Chocolate and kirsch are the stars of this knockout classic German dessert gâteau, with a light, airy sponge the key to success. Catherine Adams shows us how it's done.

  • 250 gm chocolate shavings (see note)
  • 300 ml pouring cream
  • Chocolate sponge
  • 125 gm egg yolk (about 7)
  • 290 gm pure icing sugar, sieved
  • 325 gm eggwhite (about 8)
  • 115 gm Dutch-process cocoa
  • 30 gm cornflour
  • 300 gm jarred morello or Griottines cherries, drained, halved
  • Kirsch mousse
  • 670 ml pouring cream
  • 2 vanilla beans, split and seeds scraped
  • 12 gm titanium-strength gelatine leaves (about 5½), softened in cold water for 5 minutes
  • 165 gm eggwhite (about 4)
  • 245 gm caster sugar
  • 60 ml kirsch
01   For the chocolate sponge, preheat oven to 195C. Line 2 oven trays with baking paper that has been buttered and dusted with caster sugar. Whisk yolks and 185gm icing sugar in an electric mixer until mixture holds a ribbon. Whisk eggwhite with remaining icing sugar in a separate bowl until stiff peaks form.
02   Fold a third of the eggwhite mixture into the yolk mixture, then fold in the remainder. Sift in cocoa and cornflour, and fold to combine.

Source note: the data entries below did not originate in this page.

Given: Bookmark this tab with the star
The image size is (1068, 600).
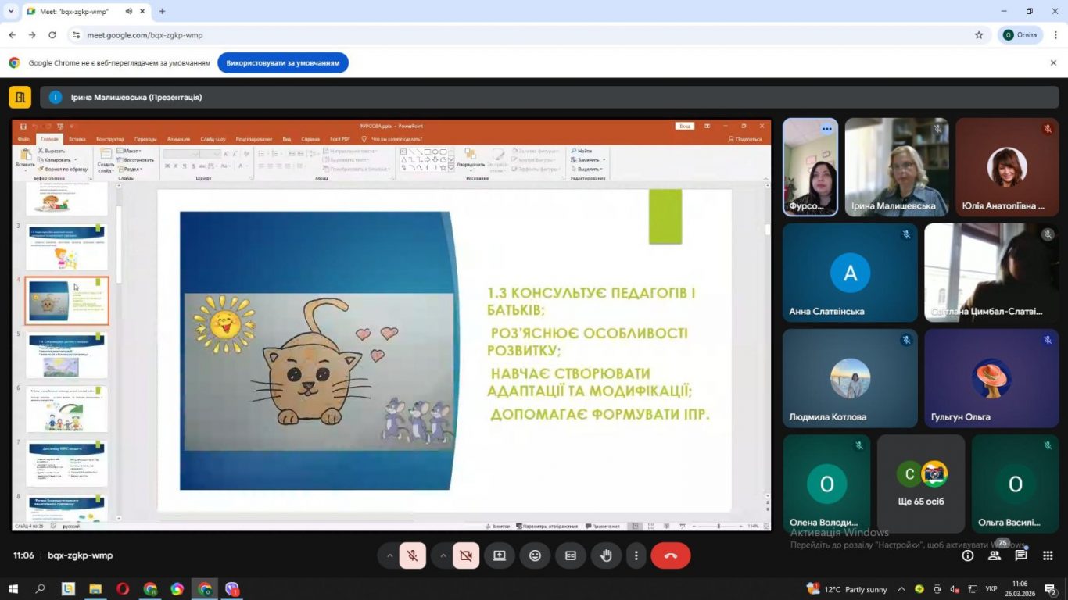Looking at the screenshot, I should click(979, 35).
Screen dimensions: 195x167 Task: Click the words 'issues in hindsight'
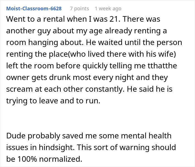[x=40, y=148]
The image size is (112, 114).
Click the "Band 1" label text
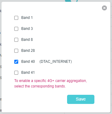(x=27, y=18)
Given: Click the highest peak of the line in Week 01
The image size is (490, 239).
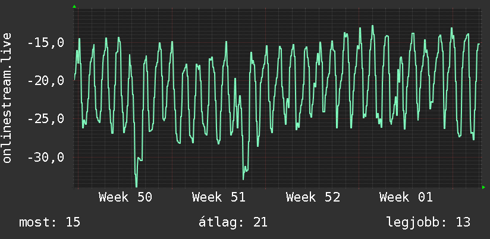Looking at the screenshot, I should (372, 26).
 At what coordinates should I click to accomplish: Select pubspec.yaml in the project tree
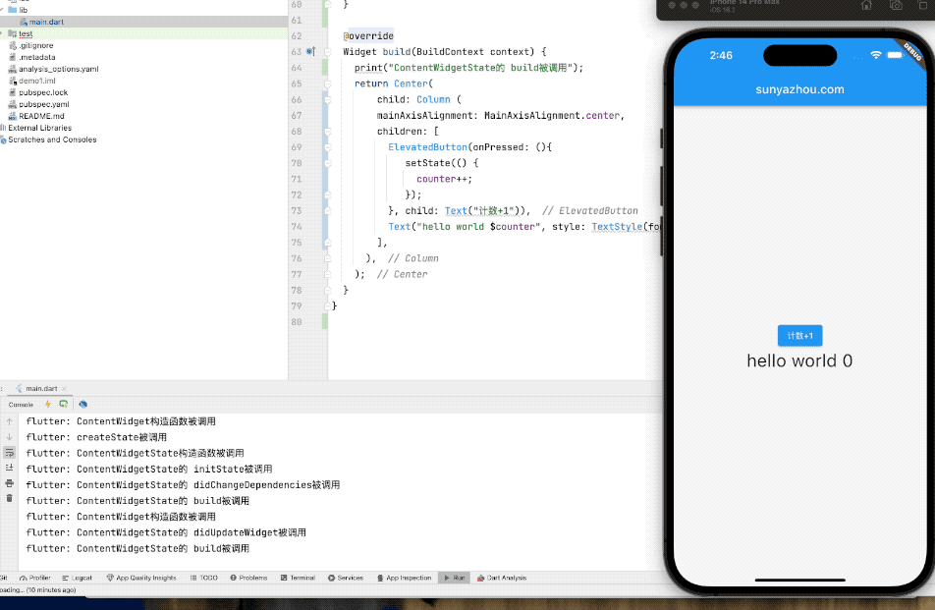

03   Divide mixture evenly between 2 trays and spread into 2cm-thick rounds (about 27cm diameter) with a palette knife. Top with cherries, leaving a roughly 5cm border, then bake until cakes spring back when pressed (20 minutes; swap trays halfway). Set aside on trays to cool.

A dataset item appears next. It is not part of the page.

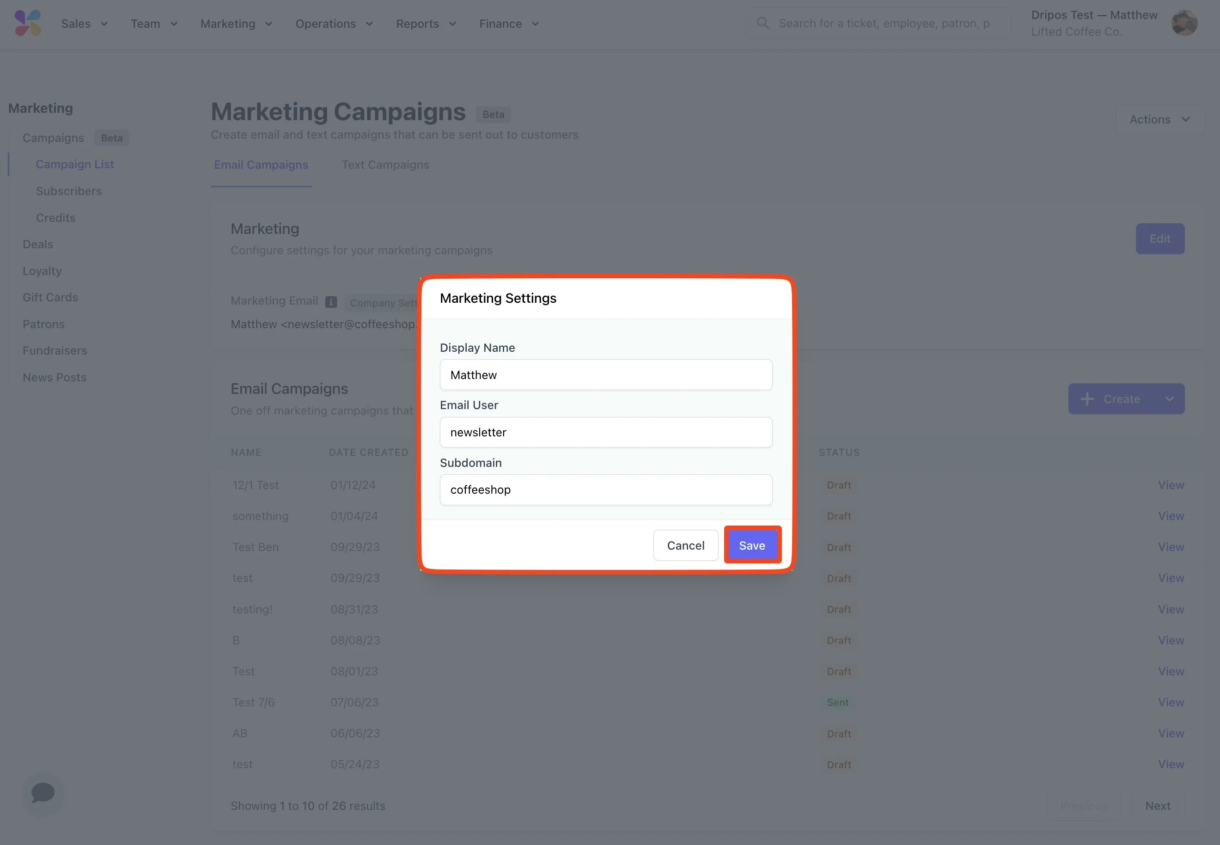Image resolution: width=1220 pixels, height=845 pixels.
Task: Open the Reports menu chevron
Action: coord(453,24)
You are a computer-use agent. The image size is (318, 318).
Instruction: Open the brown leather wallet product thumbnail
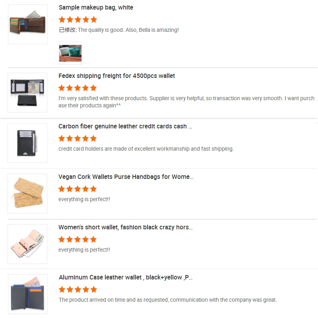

04   Cut a 23cm-diameter round from each cake. Reserve cake scraps. Set aside.
05   For the kirsch mousse, bring 125ml cream and vanilla just to the simmer in a small saucepan over medium heat. Squeeze excess water from gelatine, add to cream, stir to dissolve and set aside.

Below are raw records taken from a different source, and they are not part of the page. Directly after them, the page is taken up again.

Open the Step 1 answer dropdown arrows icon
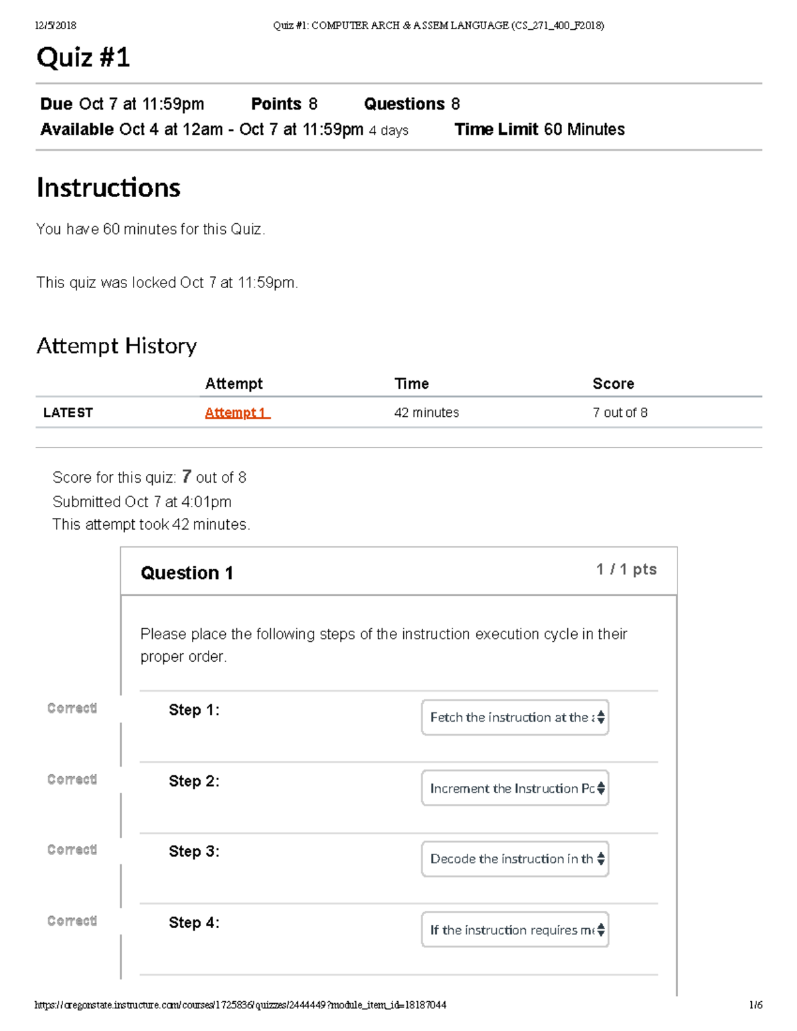 pyautogui.click(x=601, y=717)
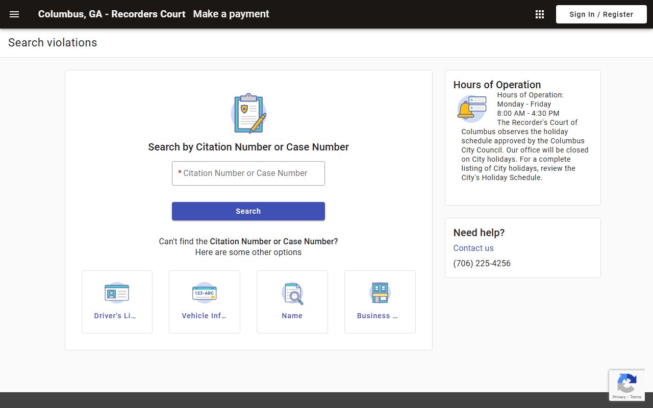
Task: Open reCAPTCHA Terms link
Action: click(x=636, y=397)
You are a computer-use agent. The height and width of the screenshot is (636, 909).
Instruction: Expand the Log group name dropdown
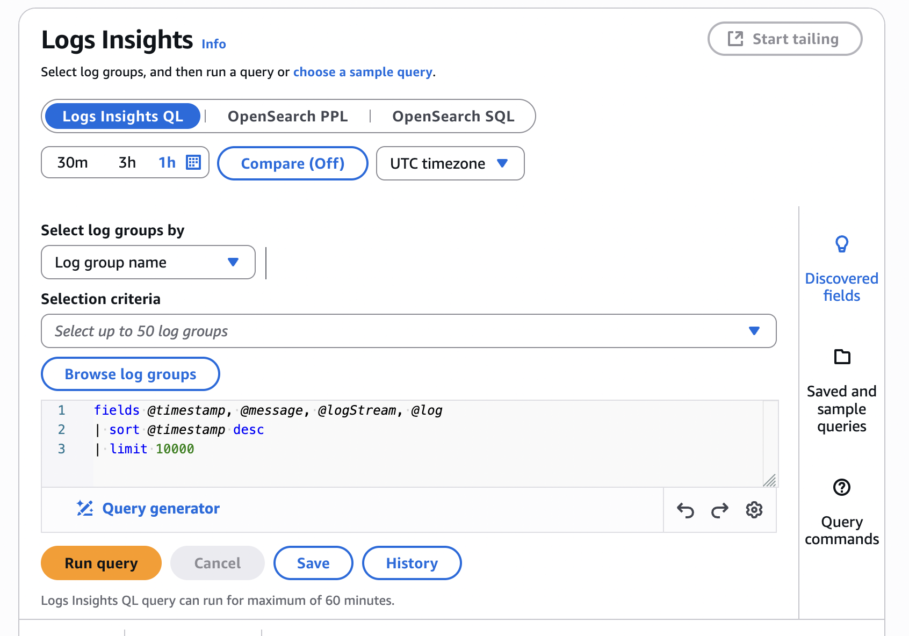[148, 262]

06   Whisk eggwhite and caster sugar in a bowl over a saucepan of simmering water until mixture reaches 70C on a sugar thermometer. Transfer to an electric mixer and whisk until cooled to about 30C and stiff peaks form. Meanwhile, whisk remaining cream to just below soft peaks.
07   Fold a third of the meringue into the gelatine mixture, then fold in remainder. Fold into the whipped cream, add kirsch and fold to combine.
08   Place a 6cm-deep, 24cm-diameter cake ring on an oven tray lined with an acetate sheet (see note) and place one cake round in the ring. Spoon a third of the mousse over and level with a palette knife, pushing a little over the edge.
09   Sprinkle mousse with a thin, even layer of chocolate shavings, leaving a 1cm border.
10   Spoon half the remaining mousse over and smooth with a palette knife. Top with the second cake round. Spoon remaining mousse over, level with a palette knife so the mousse is flush with the top of the ring and spread some over the edge of the cake (you may have a little mousse left over). Refrigerate until set (4 hours or overnight).
11   Meanwhile, reduce oven to 170C, crumble reserved cake scraps onto an oven tray and bake until just dry but not crisp (10-15 minutes). Process in a food processor until fine crumbs form and set aside. Run a hot knife around the inside of the ring to loosen cake, remove ring and pat cake crumbs around the side of the cake to coat.
12   Whisk cream in an electric mixer to just under soft peaks and transfer to a piping bag fitted with a 1cm nozzle. Pipe rosettes around the cake edge, top with remaining chocolate shavings and serve.

Note To make chocolate shavings, melt 250gm finely chopped dark chocolate (53% cocoa solids) in a bowl over a saucepan of simmering water, thinly spread with a palette knife on a marble slab or inverted heavy tray and set aside until firm and set (1 hour). Scrape chocolate away from you with a large chef's knife to form shavings and set aside. If your cake ring is shallower than 6cm, you can line the sides of the ring with acetate sheet up to 7cm deep. If you don't own a cake ring, use a springform tin. Acetate sheets, available from art supply shops, make it easier to remove the cake once it's set.